Les mêmes tendances contre-productives peuvent aussi s’observer en matière de planification et d’aménagement du territoire. Souvent, la planification ne favorise pas l’utilisation optimale des équipements et infrastructures existants et ne détermine pas les zones prioritaires à développer ou revitaliser.

De même, plutôt que de favoriser la densification et la revitalisation, les interventions vont souvent dans le sens contraire.

Les paramètres contenus dans les règlements de zonage et les plans d’implantation et d’intégration architecturale sont en général trop restrictifs et trop peu flexibles, par exemple en ce qui concerne le nombre et le type de logements, le pourcentage d’occupation du sol, les aires de plancher ou la hauteur du bâtiment.

Ce faisant, ils découragent l’implantation d’un plus grand nombre et d’une plus grande variété de logements dans les secteurs les plus propices au développement et à la densification. En plus, les délais de traitement des demandes et permis sont souvent excessifs, ce qui retarde la construction et en augmente les coûts.

S’ajoutent à ces éléments les référendums qui doivent être tenus en cas de modification des usages ou des densités permises et qui donnent prise au phénomène trop répandu du « pas dans ma cour ». Malgré certains ajustements bienvenus apportés récemment à la Loi sur l’aménagement et l’urbanisme (LAU), les exemptions à la tenue de référendums sont encore trop limitées, alors que d’autres provinces les ont beaucoup élargies (l’Ontario) ou ont annoncé leur intention de le faire (la Colombie-Britannique).
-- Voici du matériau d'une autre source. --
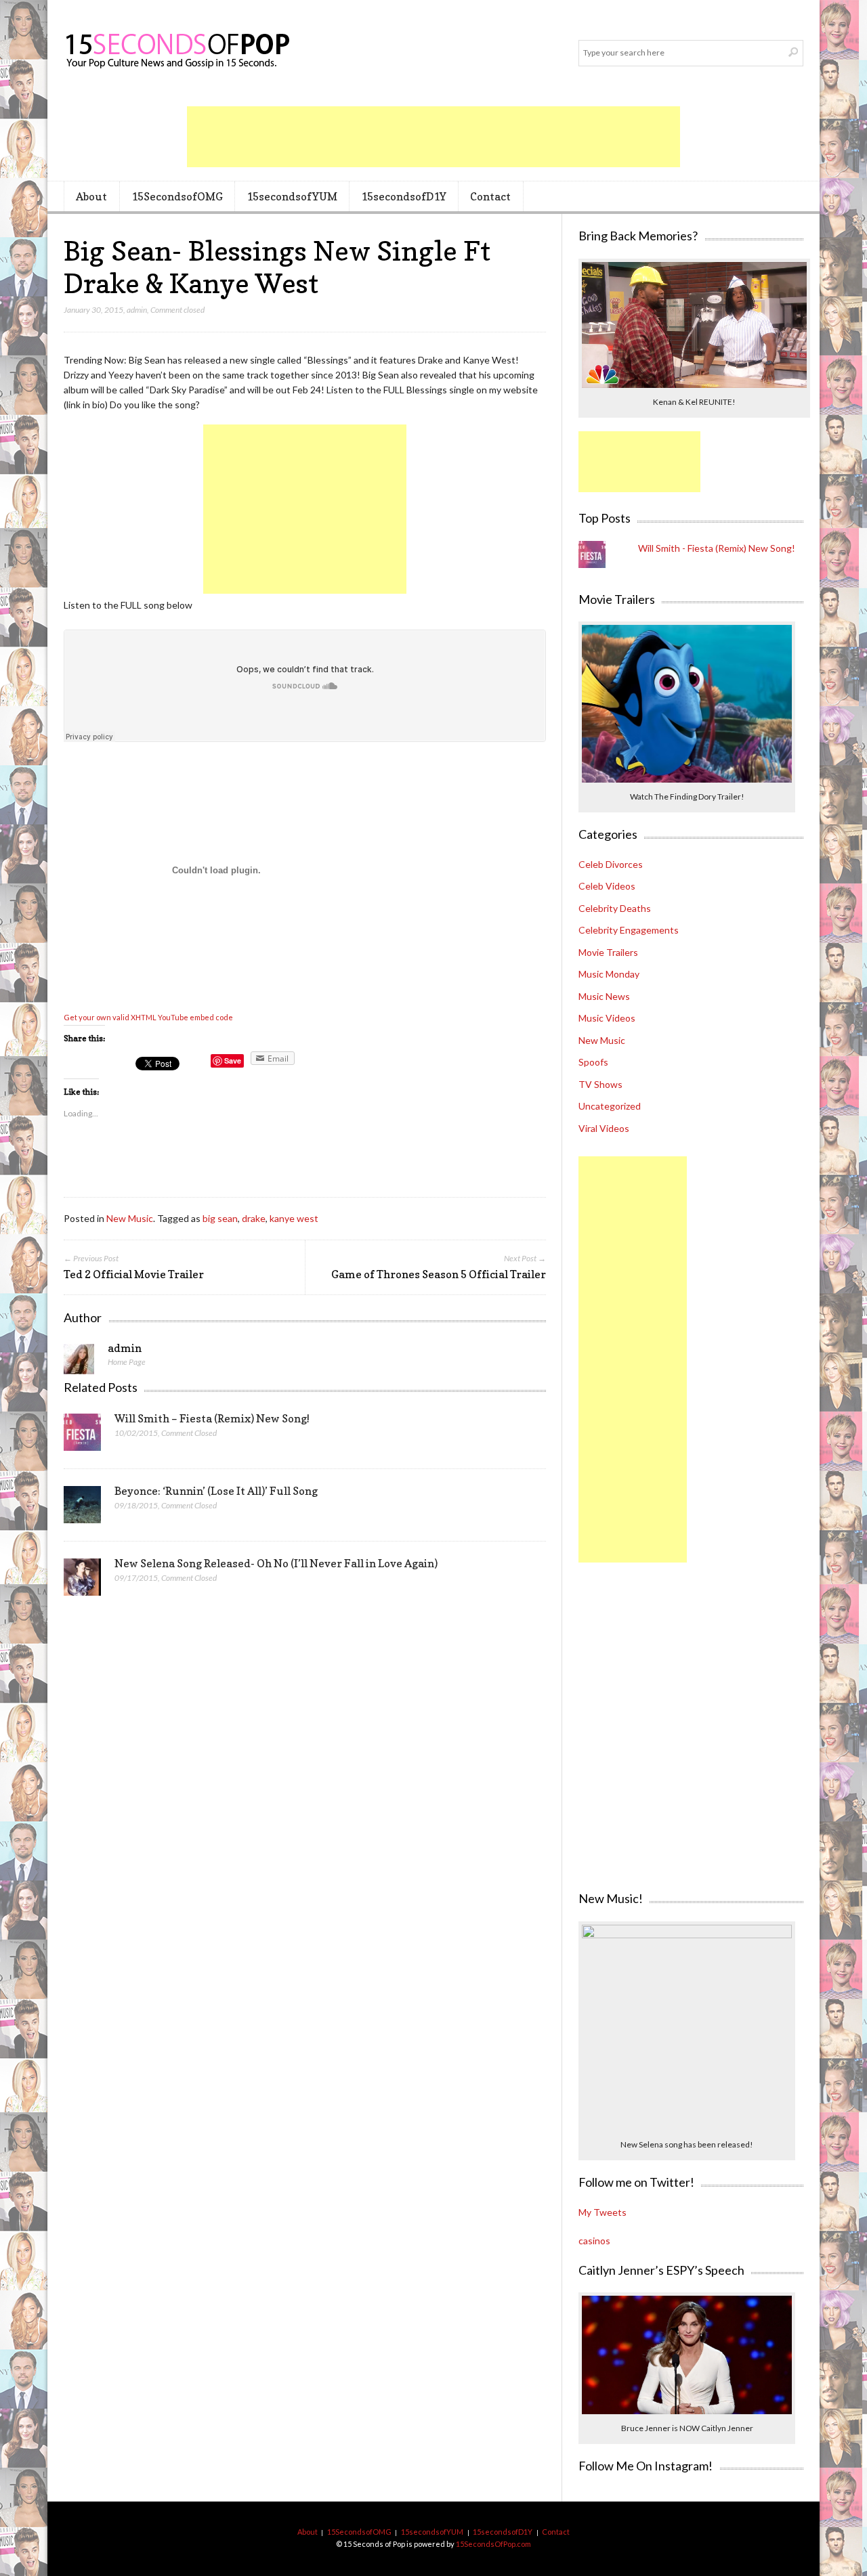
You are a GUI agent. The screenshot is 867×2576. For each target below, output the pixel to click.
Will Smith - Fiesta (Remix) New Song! (716, 548)
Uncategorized (609, 1106)
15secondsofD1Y (403, 196)
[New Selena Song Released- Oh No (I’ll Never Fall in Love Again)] (82, 1581)
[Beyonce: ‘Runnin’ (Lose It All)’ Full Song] (82, 1508)
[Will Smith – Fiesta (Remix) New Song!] (82, 1436)
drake (254, 1218)
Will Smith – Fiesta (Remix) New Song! (212, 1418)
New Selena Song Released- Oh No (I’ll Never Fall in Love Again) (276, 1563)
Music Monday (608, 974)
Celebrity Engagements (628, 930)
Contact (490, 196)
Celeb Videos (606, 886)
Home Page (127, 1362)
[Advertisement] (433, 136)
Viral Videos (603, 1128)
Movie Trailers (608, 952)
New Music (129, 1218)
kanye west (294, 1218)
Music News (604, 996)
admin (137, 310)
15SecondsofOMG (177, 196)
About (91, 196)
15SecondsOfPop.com (493, 2543)
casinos (594, 2240)
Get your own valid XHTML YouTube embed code (148, 1017)
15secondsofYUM (292, 196)
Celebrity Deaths (614, 908)
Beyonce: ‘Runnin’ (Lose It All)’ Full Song (216, 1491)
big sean (220, 1218)
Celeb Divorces (610, 864)
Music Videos (606, 1018)
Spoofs (593, 1062)
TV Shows (600, 1084)
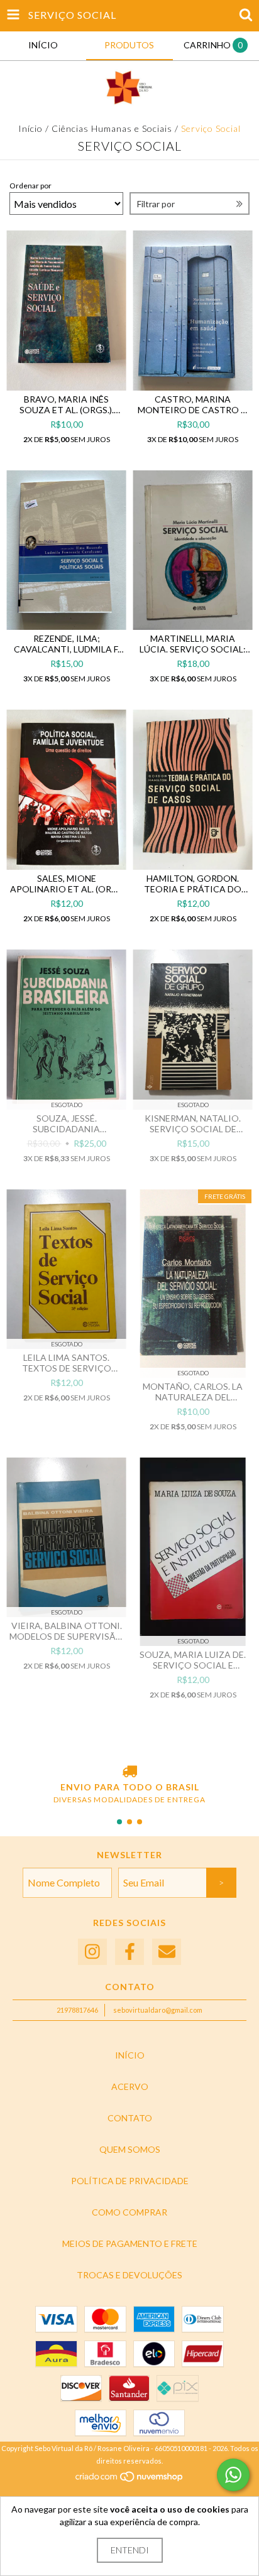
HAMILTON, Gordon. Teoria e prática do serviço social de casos (192, 883)
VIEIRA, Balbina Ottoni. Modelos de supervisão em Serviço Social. (66, 1631)
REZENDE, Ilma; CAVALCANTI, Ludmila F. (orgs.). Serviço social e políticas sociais (66, 643)
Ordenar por (30, 185)
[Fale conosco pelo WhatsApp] (233, 2475)
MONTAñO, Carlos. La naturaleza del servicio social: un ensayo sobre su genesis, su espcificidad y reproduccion (193, 1391)
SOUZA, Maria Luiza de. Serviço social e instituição (193, 1659)
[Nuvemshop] (130, 2480)
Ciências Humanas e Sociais (112, 128)
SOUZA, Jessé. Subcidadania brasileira (66, 1123)
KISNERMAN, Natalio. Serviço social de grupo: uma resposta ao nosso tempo (193, 1123)
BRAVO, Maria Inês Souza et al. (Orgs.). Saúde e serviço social (66, 404)
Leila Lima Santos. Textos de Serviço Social (66, 1362)
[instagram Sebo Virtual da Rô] (92, 1952)
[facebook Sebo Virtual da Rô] (129, 1952)
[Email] (166, 1952)
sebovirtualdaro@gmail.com (157, 2010)
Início (30, 128)
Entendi (130, 2550)
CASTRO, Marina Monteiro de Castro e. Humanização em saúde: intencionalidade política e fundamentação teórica (193, 404)
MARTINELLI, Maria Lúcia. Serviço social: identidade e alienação (193, 643)
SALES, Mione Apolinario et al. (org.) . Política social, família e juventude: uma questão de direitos (66, 883)
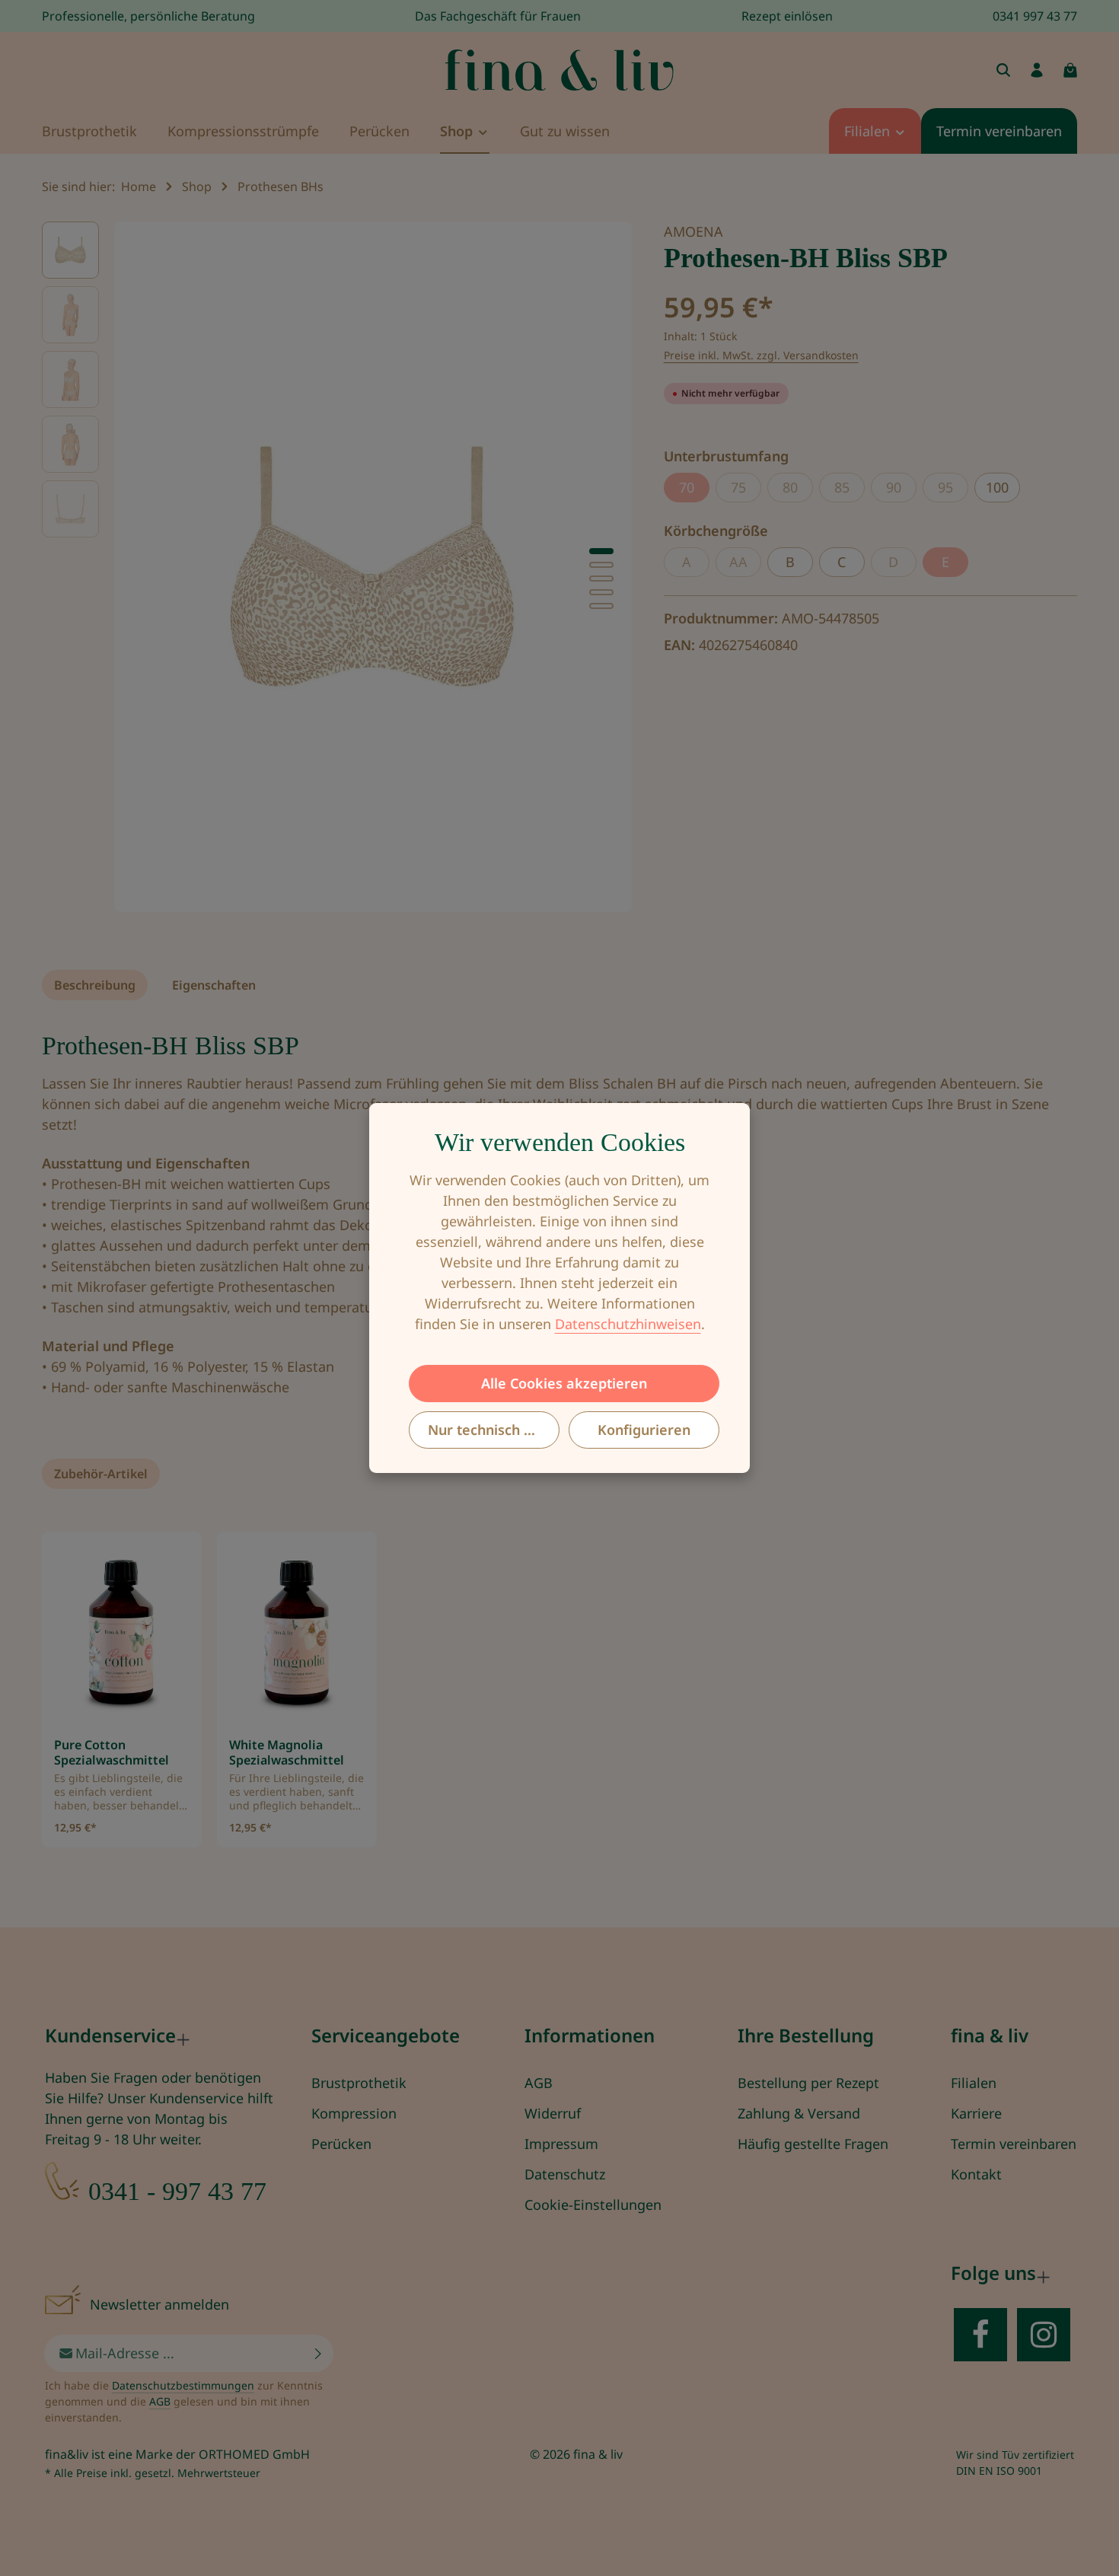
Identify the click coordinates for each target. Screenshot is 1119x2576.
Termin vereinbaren (1013, 2143)
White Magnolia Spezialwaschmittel (286, 1752)
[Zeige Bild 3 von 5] (601, 578)
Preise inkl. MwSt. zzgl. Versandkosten (761, 355)
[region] (338, 567)
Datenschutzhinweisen (628, 1324)
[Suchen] (1003, 70)
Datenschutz (564, 2174)
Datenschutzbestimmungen (183, 2385)
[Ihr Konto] (1037, 70)
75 (746, 490)
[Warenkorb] (1070, 70)
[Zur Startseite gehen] (559, 70)
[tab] (95, 985)
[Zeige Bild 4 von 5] (601, 592)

On le voit, plusieurs actions sont nécessaires pour rectifier la situation, tant de la part du gouvernement du Québec que du côté des municipalités. Toutefois, l’urgence de la crise exige des partenaires qu’ils donnent une impulsion à l’action dans les plus brefs délais, en agissant conjointement et audacieusement dans des secteurs prioritaires ciblés et en sortant du cadre des programmes normés lorsque nécessaire.

Nous sommes à une croisée des chemins : nous pouvons investir maintenant pour des villes abordables, résilientes et vertes, ou nous paierons plus tard pour notre inaction et, ne nous faisons pas d’illusions, le coût en sera alors beaucoup plus élevé.